▸ Work item
Present an exact copy of each line below.

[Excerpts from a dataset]
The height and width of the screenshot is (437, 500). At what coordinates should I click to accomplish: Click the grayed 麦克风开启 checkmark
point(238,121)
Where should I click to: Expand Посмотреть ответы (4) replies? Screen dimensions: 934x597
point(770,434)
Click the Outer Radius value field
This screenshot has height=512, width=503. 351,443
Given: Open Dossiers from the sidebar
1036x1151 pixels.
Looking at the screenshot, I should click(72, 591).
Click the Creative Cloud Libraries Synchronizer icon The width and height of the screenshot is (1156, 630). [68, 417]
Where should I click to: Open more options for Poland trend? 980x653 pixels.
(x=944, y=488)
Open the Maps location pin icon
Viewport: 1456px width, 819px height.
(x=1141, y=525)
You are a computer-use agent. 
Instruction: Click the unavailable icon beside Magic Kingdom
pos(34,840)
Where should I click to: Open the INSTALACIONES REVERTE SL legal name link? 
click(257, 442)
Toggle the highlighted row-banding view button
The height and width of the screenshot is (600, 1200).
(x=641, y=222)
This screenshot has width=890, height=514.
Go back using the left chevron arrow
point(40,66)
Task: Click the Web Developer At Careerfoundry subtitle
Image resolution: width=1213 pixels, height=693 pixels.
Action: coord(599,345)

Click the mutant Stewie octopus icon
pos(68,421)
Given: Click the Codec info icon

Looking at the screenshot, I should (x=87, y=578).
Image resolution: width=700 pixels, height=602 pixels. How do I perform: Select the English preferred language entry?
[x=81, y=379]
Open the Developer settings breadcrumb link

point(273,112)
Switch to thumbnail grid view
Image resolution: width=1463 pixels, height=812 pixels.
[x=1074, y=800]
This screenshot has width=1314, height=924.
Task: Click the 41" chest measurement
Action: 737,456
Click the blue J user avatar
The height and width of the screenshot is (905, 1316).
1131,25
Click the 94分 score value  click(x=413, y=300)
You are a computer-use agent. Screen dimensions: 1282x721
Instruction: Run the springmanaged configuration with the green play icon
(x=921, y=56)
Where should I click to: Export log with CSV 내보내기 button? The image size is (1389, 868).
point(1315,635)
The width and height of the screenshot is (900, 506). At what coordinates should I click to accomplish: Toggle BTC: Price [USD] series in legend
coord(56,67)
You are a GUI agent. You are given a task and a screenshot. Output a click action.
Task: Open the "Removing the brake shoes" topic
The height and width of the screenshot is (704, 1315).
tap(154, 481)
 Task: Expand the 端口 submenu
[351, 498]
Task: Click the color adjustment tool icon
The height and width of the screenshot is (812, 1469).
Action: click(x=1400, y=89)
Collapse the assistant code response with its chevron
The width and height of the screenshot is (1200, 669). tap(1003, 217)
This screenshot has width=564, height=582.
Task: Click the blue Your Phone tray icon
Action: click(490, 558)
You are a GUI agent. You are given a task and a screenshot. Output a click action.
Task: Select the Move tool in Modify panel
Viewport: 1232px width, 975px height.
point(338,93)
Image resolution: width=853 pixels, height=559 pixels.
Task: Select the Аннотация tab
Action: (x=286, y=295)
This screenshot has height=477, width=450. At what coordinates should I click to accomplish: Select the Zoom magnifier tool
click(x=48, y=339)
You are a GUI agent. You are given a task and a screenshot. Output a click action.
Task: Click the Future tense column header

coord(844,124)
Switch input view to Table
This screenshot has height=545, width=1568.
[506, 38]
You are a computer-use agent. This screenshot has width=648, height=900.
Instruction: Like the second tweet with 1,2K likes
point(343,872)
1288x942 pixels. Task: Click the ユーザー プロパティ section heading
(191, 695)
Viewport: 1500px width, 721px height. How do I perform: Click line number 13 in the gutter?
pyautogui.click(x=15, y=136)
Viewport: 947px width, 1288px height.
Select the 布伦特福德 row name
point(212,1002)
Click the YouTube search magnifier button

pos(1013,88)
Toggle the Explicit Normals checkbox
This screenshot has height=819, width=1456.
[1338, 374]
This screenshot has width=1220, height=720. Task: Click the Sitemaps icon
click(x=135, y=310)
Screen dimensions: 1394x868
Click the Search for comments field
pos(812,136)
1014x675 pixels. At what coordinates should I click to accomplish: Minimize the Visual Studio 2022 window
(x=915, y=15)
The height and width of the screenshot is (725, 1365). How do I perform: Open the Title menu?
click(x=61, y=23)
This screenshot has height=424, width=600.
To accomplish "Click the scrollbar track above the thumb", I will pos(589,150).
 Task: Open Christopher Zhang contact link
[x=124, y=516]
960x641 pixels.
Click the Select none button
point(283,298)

▸ The answer
The height and width of the screenshot is (437, 500). At what coordinates should I click to accomplish: Click the grayed 麦克风开启 checkmark
point(238,121)
Where should I click to: Expand Посмотреть ответы (4) replies? Screen dimensions: 934x597
point(770,434)
Click the Outer Radius value field
This screenshot has height=512, width=503. 351,443
Given: Open Dossiers from the sidebar
1036x1151 pixels.
Looking at the screenshot, I should click(72, 591).
Click the Creative Cloud Libraries Synchronizer icon The width and height of the screenshot is (1156, 630). [68, 417]
Where should I click to: Open more options for Poland trend? 980x653 pixels.
(x=944, y=488)
Open the Maps location pin icon
Viewport: 1456px width, 819px height.
(x=1141, y=525)
You are a computer-use agent. 
Instruction: Click the unavailable icon beside Magic Kingdom
pos(34,840)
Where should I click to: Open the INSTALACIONES REVERTE SL legal name link? 
click(257, 442)
Toggle the highlighted row-banding view button
The height and width of the screenshot is (600, 1200).
(x=641, y=222)
This screenshot has width=890, height=514.
Go back using the left chevron arrow
point(40,66)
Task: Click the Web Developer At Careerfoundry subtitle
Image resolution: width=1213 pixels, height=693 pixels.
Action: coord(599,345)

Click the mutant Stewie octopus icon
pos(68,421)
Given: Click the Codec info icon

Looking at the screenshot, I should (x=87, y=578).
Image resolution: width=700 pixels, height=602 pixels. How do I perform: Select the English preferred language entry?
[x=81, y=379]
Open the Developer settings breadcrumb link

point(273,112)
Switch to thumbnail grid view
Image resolution: width=1463 pixels, height=812 pixels.
[x=1074, y=800]
This screenshot has width=1314, height=924.
Task: Click the 41" chest measurement
Action: 737,456
Click the blue J user avatar
The height and width of the screenshot is (905, 1316).
1131,25
Click the 94分 score value  click(x=413, y=300)
You are a computer-use agent. Screen dimensions: 1282x721
Instruction: Run the springmanaged configuration with the green play icon
(x=921, y=56)
Where should I click to: Export log with CSV 내보내기 button? The image size is (1389, 868).
point(1315,635)
The width and height of the screenshot is (900, 506). At what coordinates should I click to accomplish: Toggle BTC: Price [USD] series in legend
coord(56,67)
You are a GUI agent. You are given a task and a screenshot. Output a click action.
Task: Open the "Removing the brake shoes" topic
The height and width of the screenshot is (704, 1315).
tap(154, 481)
 Task: Expand the 端口 submenu
[351, 498]
Task: Click the color adjustment tool icon
The height and width of the screenshot is (812, 1469).
Action: click(x=1400, y=89)
Collapse the assistant code response with its chevron
The width and height of the screenshot is (1200, 669). tap(1003, 217)
This screenshot has width=564, height=582.
Task: Click the blue Your Phone tray icon
Action: click(490, 558)
You are a GUI agent. You are given a task and a screenshot. Output a click action.
Task: Select the Move tool in Modify panel
Viewport: 1232px width, 975px height.
point(338,93)
Image resolution: width=853 pixels, height=559 pixels.
Task: Select the Аннотация tab
Action: (x=286, y=295)
This screenshot has height=477, width=450. At what coordinates should I click to accomplish: Select the Zoom magnifier tool
click(x=48, y=339)
You are a GUI agent. You are given a task and a screenshot. Output a click action.
Task: Click the Future tense column header

coord(844,124)
Switch input view to Table
This screenshot has height=545, width=1568.
[506, 38]
You are a computer-use agent. This screenshot has width=648, height=900.
Instruction: Like the second tweet with 1,2K likes
point(343,872)
1288x942 pixels. Task: Click the ユーザー プロパティ section heading
(191, 695)
Viewport: 1500px width, 721px height. How do I perform: Click line number 13 in the gutter?
pyautogui.click(x=15, y=136)
Viewport: 947px width, 1288px height.
Select the 布伦特福德 row name
point(212,1002)
Click the YouTube search magnifier button

pos(1013,88)
Toggle the Explicit Normals checkbox
This screenshot has height=819, width=1456.
[1338, 374]
This screenshot has width=1220, height=720. Task: Click the Sitemaps icon
click(x=135, y=310)
Screen dimensions: 1394x868
Click the Search for comments field
pos(812,136)
1014x675 pixels. At what coordinates should I click to accomplish: Minimize the Visual Studio 2022 window
(x=915, y=15)
The height and width of the screenshot is (725, 1365). How do I perform: Open the Title menu?
click(x=61, y=23)
This screenshot has height=424, width=600.
To accomplish "Click the scrollbar track above the thumb", I will pos(589,150).
 Task: Open Christopher Zhang contact link
[x=124, y=516]
960x641 pixels.
Click the Select none button
point(283,298)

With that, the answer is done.